Question

For an am having a power of of 500 watt and modulation index of 80%, the power content of each side band is

Answer 1

Answer:

60.61 W

Step by step explanation

The givens are:

• Power $P_t=500W$
• Modulation index $m=80\%=0.8$

The required is the power of each side band.

The total power of an AM signal is given by:

$P_t=P_{c}(1+m^2/2)\\500=P_c(1+0.8^2/2)\\P_c=378.78W$

Therefore, the power in the two side bands is 500 - 378.78 = 121.22 W

Therefore the power in each side band is 121.22/2 = 60.61 W

Answer 2

Power of each side band = 60.61 Watts

Amplitude modulated waves have a modulation index (m) and side bands.
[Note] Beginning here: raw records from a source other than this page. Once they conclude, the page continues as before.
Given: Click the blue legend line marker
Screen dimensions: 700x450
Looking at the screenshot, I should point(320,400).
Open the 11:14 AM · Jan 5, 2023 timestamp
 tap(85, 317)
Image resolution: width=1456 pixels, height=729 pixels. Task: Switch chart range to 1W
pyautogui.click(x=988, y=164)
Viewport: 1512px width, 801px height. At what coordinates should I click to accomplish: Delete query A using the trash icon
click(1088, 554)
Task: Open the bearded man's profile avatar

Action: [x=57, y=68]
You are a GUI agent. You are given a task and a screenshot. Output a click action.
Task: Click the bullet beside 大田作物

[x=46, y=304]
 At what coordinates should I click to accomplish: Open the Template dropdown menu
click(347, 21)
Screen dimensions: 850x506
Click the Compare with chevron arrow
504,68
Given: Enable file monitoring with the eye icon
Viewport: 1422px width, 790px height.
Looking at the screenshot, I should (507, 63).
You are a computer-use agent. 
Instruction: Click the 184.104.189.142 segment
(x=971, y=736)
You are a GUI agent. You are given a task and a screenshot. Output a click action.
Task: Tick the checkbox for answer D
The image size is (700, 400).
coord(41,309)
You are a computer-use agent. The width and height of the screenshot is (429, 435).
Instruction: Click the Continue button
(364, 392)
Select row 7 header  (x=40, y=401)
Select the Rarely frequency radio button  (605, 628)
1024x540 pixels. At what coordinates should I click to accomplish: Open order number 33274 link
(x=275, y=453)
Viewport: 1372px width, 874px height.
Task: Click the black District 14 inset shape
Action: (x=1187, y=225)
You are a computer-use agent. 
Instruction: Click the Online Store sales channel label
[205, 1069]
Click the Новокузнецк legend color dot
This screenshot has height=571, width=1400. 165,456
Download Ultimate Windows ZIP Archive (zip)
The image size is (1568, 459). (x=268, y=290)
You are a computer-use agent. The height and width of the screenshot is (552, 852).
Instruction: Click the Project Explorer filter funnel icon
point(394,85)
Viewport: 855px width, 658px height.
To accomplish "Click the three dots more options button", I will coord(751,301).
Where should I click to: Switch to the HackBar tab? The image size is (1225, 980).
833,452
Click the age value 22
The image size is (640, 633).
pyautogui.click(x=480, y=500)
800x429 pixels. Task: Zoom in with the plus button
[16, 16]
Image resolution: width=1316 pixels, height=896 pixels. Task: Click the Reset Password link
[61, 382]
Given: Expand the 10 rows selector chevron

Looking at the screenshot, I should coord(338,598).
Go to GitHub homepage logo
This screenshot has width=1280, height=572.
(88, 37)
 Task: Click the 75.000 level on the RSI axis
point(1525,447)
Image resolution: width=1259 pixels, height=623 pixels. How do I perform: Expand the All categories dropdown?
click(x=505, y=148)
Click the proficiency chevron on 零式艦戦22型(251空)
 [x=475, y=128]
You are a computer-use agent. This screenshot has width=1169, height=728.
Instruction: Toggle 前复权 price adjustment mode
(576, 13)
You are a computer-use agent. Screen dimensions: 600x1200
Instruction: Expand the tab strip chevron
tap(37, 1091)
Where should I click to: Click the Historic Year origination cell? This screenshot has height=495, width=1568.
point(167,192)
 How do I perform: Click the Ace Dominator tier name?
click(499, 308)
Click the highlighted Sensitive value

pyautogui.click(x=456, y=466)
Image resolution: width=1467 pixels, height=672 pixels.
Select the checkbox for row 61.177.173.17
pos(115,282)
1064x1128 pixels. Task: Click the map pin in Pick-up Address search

The side bands have power independent of the power of the total AM wave.

It is given that:

Modulation index (m) = 0.8 or 80 %

Total power of AM = 500 W

Now, to calculate power of the carrier band, we apply the formula:

Total power = (Carrier power) x (1 + (m^2) / 2)

Hence, carrier power = 500 / (1.32) = 378.78 W

Also, Total power = Side band power + Carrier band power

Total side bands power = 500 - 378.78 = 121.22 W

Hence, power of each side band = 121.22 / 2 = 60.61 Watts